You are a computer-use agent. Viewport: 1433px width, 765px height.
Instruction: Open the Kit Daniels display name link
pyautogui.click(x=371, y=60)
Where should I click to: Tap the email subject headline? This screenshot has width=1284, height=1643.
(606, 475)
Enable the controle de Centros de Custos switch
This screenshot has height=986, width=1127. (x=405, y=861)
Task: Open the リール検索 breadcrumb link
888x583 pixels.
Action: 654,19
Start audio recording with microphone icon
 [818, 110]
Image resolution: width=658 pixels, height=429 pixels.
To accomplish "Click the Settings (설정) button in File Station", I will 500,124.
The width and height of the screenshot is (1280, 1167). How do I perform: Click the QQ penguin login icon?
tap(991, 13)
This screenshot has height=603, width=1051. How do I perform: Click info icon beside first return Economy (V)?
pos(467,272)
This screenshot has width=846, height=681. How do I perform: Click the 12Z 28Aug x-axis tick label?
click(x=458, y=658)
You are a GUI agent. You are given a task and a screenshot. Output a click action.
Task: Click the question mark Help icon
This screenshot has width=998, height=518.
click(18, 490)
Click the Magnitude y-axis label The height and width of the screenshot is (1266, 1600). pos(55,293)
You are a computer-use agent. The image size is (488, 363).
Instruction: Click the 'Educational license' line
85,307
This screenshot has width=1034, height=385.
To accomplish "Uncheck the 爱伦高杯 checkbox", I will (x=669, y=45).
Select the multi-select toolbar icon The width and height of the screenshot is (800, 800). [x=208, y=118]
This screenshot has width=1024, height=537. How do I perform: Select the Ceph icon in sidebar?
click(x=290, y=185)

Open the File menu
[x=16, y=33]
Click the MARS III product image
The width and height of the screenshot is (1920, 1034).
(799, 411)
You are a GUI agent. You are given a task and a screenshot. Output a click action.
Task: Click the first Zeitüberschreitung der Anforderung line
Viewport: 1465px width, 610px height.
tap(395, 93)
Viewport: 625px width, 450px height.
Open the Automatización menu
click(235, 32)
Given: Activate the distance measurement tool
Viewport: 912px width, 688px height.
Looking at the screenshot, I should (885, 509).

### WHAT THE EXERCISE ASKS
Go through the listing above line by line and state how many lines include the string "agent". Write only the number.

### RESPONSE TO THIS TASK
4